### PAGE
>>>
Posted on 01/18/2006 10:12:27 AM PST by Ben Mugged
Firefly Energy has received a U.S. patent for a new lead acid battery technology that it believes has the potential to revolutionize the existing $16 billion worldwide lead acid battery market as well as serve applications like hybrid electric vehicles which historically aren't suitable for lead acid batteries.
~snip~ The invention is a battery comprised of an electrical current collector constructed of carbon or lightweight graphite foam. This foam exhibits a sizeable increase in surface area for chemical reactions to take place and eliminates the need for heavy lead plates found in traditional batteries. The graphite material resists corrosion and sulfation build-up, thus contributing to longer battery life and is lighter in weight than today's lead acid batteries.
~snip~ Performance improvements in lead acid batteries are realized through better utilization of surface area, he adds. The overwhelming restriction to lead acid battery efficiency to this point has been the lack of interface area between the active chemistry and the electrodes. Today, the chemistry is capable of delivering approximately 170 Watt Hours per Kilogram (Whr/kg), yet lead acid batteries only average around 30 Whr/kg. Up to now, achieving a higher surface area within a given lead-acid battery box required the addition of more and thinner lead electrodes. However, lead electrodes corrode, so increasing surface area by putting thinner lead electrodes in the battery increases corrosion and decreases battery life.
<<<
### SUPPLIED INFORMATION
>>>
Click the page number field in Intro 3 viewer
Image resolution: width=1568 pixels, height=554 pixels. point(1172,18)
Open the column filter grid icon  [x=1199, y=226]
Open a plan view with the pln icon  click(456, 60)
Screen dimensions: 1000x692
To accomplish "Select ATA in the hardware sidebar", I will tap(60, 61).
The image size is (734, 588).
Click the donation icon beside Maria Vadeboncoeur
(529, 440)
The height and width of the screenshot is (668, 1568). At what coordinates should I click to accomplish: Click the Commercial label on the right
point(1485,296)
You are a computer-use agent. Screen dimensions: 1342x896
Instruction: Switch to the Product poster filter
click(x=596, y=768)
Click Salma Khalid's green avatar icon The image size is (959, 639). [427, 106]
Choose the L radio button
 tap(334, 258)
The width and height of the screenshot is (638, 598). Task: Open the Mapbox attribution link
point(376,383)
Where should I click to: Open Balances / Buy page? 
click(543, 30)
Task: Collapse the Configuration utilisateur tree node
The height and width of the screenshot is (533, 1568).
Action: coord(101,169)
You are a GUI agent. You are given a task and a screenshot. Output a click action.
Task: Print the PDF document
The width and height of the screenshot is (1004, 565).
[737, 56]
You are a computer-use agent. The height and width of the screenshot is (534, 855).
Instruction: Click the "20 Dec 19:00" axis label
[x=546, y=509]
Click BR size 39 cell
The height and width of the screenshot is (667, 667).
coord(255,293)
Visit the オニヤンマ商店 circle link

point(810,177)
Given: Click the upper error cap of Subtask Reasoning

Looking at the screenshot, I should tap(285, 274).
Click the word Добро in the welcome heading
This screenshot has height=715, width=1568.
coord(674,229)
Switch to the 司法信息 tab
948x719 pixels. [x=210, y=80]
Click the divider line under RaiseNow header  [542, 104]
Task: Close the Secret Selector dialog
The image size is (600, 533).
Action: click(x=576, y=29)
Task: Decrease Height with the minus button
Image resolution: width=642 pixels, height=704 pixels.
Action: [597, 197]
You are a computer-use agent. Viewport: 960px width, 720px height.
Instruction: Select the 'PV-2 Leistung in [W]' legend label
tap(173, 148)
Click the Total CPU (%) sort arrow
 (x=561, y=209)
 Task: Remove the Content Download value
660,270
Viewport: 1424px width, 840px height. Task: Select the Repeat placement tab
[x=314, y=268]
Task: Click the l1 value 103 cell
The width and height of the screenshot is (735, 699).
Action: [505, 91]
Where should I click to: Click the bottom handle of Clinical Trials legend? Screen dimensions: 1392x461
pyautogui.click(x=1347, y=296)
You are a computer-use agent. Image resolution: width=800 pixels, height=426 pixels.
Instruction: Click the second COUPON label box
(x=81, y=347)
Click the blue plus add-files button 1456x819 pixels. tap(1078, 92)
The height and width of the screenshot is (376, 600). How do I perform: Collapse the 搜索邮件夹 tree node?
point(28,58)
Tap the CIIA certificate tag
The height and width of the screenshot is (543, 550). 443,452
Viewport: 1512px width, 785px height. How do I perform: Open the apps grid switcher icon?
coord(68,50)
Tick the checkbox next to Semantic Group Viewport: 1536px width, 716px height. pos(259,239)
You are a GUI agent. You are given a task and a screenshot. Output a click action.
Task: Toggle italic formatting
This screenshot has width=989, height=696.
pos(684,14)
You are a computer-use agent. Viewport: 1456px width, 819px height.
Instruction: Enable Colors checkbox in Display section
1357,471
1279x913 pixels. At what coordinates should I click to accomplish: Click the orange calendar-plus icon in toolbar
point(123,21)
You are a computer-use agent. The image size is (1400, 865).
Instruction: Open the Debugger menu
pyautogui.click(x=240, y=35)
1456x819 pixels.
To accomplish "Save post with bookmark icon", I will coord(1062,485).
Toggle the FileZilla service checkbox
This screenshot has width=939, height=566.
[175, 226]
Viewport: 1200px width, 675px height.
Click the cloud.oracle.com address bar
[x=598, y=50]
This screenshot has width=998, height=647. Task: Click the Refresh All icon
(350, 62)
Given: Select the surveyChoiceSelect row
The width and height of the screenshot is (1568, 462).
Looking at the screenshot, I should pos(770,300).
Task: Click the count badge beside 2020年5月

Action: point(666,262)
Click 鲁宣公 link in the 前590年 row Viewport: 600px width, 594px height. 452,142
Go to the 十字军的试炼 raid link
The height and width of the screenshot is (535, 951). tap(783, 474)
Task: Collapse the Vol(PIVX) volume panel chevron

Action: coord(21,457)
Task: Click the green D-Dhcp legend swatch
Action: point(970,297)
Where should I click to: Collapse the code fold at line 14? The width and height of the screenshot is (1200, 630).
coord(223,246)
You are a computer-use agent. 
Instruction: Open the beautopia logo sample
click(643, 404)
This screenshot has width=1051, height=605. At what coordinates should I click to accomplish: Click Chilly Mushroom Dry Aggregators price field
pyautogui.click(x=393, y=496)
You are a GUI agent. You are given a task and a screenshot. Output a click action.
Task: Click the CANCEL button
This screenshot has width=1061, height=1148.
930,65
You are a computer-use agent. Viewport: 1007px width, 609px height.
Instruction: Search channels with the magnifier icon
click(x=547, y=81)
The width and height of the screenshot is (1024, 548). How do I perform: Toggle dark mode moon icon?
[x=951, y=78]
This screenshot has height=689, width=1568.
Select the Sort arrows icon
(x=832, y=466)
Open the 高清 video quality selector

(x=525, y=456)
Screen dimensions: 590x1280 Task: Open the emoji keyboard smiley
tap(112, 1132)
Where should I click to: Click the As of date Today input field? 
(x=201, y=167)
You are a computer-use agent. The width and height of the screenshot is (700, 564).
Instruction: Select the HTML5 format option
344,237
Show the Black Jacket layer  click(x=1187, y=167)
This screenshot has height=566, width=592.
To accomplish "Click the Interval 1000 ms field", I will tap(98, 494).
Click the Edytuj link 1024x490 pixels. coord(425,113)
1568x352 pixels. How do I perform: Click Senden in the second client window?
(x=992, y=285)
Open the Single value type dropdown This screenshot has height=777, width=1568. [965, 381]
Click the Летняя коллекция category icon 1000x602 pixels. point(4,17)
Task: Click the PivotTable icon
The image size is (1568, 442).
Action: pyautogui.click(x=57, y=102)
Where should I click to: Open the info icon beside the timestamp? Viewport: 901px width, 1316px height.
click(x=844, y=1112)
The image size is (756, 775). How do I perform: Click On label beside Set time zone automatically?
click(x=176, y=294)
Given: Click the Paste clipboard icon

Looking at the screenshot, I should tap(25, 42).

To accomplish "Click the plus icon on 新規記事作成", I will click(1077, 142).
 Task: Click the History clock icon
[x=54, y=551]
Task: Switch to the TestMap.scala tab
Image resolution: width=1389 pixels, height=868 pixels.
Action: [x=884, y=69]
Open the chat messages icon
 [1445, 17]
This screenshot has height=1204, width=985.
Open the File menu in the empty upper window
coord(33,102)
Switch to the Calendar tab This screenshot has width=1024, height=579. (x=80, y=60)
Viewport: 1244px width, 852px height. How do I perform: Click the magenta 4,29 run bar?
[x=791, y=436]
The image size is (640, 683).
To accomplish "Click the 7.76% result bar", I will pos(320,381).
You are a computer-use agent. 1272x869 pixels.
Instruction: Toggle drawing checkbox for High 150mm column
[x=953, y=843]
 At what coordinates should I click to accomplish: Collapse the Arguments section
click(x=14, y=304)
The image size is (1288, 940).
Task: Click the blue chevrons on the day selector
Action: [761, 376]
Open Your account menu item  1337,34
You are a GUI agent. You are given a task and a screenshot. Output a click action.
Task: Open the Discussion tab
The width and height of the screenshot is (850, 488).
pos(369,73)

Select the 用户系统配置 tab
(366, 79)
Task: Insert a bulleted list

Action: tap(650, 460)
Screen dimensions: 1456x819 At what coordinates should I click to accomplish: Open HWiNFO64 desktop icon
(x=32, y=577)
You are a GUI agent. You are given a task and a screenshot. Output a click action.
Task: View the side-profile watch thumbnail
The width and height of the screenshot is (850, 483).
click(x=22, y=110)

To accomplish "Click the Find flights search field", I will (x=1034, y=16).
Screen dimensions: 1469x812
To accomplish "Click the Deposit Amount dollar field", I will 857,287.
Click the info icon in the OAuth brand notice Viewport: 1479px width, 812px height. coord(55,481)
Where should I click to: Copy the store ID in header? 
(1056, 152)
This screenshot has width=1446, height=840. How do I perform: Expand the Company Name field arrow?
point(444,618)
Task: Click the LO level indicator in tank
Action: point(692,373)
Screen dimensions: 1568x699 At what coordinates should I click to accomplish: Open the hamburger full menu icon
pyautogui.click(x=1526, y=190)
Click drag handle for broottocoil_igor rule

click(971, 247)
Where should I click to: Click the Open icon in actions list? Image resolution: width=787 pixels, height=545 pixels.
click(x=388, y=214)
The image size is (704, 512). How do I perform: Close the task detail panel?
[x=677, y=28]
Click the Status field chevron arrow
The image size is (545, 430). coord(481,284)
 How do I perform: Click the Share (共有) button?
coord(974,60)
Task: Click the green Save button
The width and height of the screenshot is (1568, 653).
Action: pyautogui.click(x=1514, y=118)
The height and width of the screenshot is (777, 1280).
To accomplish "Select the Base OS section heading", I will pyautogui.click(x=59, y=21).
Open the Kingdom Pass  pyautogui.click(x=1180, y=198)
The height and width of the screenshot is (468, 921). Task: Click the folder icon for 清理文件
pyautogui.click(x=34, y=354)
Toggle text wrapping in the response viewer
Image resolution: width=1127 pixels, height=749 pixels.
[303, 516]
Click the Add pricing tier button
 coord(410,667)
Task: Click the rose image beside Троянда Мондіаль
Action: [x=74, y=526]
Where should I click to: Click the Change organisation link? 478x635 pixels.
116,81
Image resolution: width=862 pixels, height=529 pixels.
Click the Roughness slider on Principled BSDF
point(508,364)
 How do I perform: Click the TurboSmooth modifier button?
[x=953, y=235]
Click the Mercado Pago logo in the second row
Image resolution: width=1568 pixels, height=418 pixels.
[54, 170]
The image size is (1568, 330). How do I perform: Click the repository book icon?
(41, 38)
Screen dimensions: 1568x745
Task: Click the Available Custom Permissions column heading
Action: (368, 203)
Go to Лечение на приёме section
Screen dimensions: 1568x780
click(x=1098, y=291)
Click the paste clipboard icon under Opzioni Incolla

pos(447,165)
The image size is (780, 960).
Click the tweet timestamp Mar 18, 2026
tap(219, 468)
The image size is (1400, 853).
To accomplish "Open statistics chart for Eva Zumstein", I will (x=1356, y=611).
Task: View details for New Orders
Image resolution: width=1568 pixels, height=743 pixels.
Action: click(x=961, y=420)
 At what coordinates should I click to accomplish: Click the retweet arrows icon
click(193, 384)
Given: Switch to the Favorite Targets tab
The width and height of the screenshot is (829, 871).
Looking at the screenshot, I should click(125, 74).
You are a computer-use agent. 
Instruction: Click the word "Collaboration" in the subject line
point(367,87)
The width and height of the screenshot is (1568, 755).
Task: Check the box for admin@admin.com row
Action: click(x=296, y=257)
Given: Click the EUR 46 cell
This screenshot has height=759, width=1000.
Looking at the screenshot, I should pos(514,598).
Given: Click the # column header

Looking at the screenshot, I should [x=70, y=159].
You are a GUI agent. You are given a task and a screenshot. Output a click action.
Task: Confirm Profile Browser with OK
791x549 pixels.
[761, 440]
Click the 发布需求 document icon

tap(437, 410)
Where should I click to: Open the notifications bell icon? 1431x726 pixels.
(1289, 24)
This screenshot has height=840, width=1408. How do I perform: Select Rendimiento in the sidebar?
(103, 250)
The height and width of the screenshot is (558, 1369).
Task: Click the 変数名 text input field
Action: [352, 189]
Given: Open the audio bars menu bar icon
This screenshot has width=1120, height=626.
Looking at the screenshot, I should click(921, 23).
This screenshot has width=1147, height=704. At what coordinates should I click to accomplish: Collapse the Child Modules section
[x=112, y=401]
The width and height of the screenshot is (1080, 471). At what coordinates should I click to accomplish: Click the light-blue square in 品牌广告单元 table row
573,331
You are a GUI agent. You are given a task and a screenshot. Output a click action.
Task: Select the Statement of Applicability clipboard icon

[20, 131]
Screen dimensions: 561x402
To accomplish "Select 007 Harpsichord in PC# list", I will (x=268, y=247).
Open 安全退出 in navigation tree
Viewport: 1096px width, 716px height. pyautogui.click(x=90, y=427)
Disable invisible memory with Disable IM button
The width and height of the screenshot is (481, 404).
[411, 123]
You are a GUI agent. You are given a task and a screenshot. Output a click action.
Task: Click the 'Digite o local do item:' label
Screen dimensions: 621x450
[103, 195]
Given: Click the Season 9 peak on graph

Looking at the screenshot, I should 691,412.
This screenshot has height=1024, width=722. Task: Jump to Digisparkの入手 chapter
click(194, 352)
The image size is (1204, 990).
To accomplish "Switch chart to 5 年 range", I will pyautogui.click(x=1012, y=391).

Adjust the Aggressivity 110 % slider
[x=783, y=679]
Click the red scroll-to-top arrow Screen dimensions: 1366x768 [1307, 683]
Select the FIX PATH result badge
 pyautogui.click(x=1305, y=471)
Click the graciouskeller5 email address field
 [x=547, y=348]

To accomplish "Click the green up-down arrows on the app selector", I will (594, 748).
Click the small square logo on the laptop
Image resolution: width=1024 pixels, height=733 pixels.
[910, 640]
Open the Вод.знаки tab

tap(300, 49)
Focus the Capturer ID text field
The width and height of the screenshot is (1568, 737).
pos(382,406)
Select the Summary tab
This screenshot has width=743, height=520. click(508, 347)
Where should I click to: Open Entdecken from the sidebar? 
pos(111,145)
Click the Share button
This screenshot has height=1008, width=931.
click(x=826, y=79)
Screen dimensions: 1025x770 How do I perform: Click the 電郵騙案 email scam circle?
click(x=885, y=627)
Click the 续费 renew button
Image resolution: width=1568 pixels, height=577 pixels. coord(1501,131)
<<<
### WRITTEN INSTRUCTION 1
In the battery patent post, list each property the sentence beginning "The graphite material" attributes to that material.
### WRITTEN INSTRUCTION 2
Translate this sentence from the battery patent post into Spanish: "This foam exhibits a sizeable increase in surface area for chemical reactions to take place and eliminates the need for heavy lead plates found in traditional batteries."
### WRITTEN INSTRUCTION 3
Pick up the post about the Firefly Energy battery patent after its final sentence and write the next part.

### EXPECTED OUTPUT 1
- Resists corrosion
- Resists sulfation build-up
- Contributes to longer battery life
- Lighter in weight than today's lead acid batteries

### EXPECTED OUTPUT 2
Esta espuma presenta un aumento considerable del área superficial en la que pueden producirse las reacciones químicas y elimina la necesidad de las pesadas placas de plomo que se encuentran en las baterías tradicionales.

### EXPECTED OUTPUT 3
"By removing the corrosive heavy lead grids and replacing them with a graphite foam, Kurt Kelley's invention has helped unleash the innate power of lead acid chemistry," adds Williams. "It introduces a material that doesn't corrode and enables the weights and sizes of lead acid batteries to be reduced significantly."
(Excerpt) Read more at home.businesswire.com ...
Hmm, graphite foam, looks an awful lot like an ultracapacitor.
Won't change the fraudulent EPA MPG estimates.
You mean the "Flux Capacitor"?.........
Ok. Maybe I'm a dope, but they are still lead-acid batteries, yes? if so, where do they achieve this weight reduction?
Battery capacity and weight is the next needed breakthrough. It changes everything...
One of those "of course it's obvious in retrospect" inventions. Nice.
Sounds more like an accurate description of my wife's cooking.
The article says 2/3 less lead in this technology versus existing lead-acid technology.
The primary factor in energy storage for lead-acid batteries is the surface area of the lead that's exposed to acid. A solid plate of lead has a much lower area/volume ration than does a sphere. You need less lead to get the same net surface area, if you can use a bunch of small spheres. Less lead = lower weight.
The problem is how to access each sphere; and they seem to have handled that with this invention.
Self-ping for later!
It must be that they are replacing the metalic lead plates and the lead sponge supported by the plates, with a lighter material.
If so, they must be coating the material with lead in order to have the chemical reaction. The "plates" would also have to be coated with lead in order to carry the current to the terminals.
"Battery capacity and weight is the next needed breakthrough. It changes everything..."
Yep, now instead of fighting the liberals about drilling for oil we'll be fighting them about getting back to building Nuke plants to charge up all these cars ...
Is pure graphite a conductor of electricity....I forget.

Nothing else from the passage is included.